» **The problem**:
Your response should be the complete data, transcribed exactly.

++++ Provided information ++++

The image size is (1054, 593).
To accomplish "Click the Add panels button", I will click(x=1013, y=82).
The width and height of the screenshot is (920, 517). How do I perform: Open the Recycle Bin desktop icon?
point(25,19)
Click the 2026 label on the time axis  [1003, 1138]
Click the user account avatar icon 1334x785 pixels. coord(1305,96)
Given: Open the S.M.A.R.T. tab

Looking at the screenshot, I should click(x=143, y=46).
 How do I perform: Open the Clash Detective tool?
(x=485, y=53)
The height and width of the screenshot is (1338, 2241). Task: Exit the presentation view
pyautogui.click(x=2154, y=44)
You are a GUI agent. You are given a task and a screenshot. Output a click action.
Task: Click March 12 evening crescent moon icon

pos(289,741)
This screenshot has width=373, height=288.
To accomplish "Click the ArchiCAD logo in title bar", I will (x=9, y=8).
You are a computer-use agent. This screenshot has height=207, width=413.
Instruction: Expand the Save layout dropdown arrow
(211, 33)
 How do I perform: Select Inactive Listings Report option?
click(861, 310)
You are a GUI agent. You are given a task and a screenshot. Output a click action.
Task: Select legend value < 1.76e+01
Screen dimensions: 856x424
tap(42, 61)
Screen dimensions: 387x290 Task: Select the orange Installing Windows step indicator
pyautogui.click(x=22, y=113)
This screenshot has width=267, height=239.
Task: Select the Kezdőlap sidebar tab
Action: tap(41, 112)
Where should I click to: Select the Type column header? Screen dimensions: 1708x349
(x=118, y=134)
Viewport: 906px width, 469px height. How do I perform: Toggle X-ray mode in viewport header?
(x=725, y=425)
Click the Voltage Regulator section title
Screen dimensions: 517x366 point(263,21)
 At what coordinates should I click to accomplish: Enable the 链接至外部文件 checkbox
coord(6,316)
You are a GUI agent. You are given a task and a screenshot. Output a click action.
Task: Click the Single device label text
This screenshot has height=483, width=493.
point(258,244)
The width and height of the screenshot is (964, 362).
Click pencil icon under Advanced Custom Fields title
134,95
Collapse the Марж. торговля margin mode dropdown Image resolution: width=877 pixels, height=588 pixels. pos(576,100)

++++

» **Exercise result**:
The image size is (1054, 593).
To accomplish "Click the Add panels button", I will click(x=1013, y=82).
The width and height of the screenshot is (920, 517). How do I perform: Open the Recycle Bin desktop icon?
point(25,19)
Click the 2026 label on the time axis  [1003, 1138]
Click the user account avatar icon 1334x785 pixels. coord(1305,96)
Given: Open the S.M.A.R.T. tab

Looking at the screenshot, I should click(x=143, y=46).
 How do I perform: Open the Clash Detective tool?
(x=485, y=53)
The height and width of the screenshot is (1338, 2241). Task: Exit the presentation view
pyautogui.click(x=2154, y=44)
You are a GUI agent. You are given a task and a screenshot. Output a click action.
Task: Click March 12 evening crescent moon icon

pos(289,741)
This screenshot has width=373, height=288.
To accomplish "Click the ArchiCAD logo in title bar", I will (x=9, y=8).
You are a computer-use agent. This screenshot has height=207, width=413.
Instruction: Expand the Save layout dropdown arrow
(211, 33)
 How do I perform: Select Inactive Listings Report option?
click(861, 310)
You are a GUI agent. You are given a task and a screenshot. Output a click action.
Task: Select legend value < 1.76e+01
Screen dimensions: 856x424
tap(42, 61)
Screen dimensions: 387x290 Task: Select the orange Installing Windows step indicator
pyautogui.click(x=22, y=113)
This screenshot has width=267, height=239.
Task: Select the Kezdőlap sidebar tab
Action: tap(41, 112)
Where should I click to: Select the Type column header? Screen dimensions: 1708x349
(x=118, y=134)
Viewport: 906px width, 469px height. How do I perform: Toggle X-ray mode in viewport header?
(x=725, y=425)
Click the Voltage Regulator section title
Screen dimensions: 517x366 point(263,21)
 At what coordinates should I click to accomplish: Enable the 链接至外部文件 checkbox
coord(6,316)
You are a GUI agent. You are given a task and a screenshot. Output a click action.
Task: Click the Single device label text
This screenshot has height=483, width=493.
point(258,244)
The width and height of the screenshot is (964, 362).
Click pencil icon under Advanced Custom Fields title
134,95
Collapse the Марж. торговля margin mode dropdown Image resolution: width=877 pixels, height=588 pixels. pos(576,100)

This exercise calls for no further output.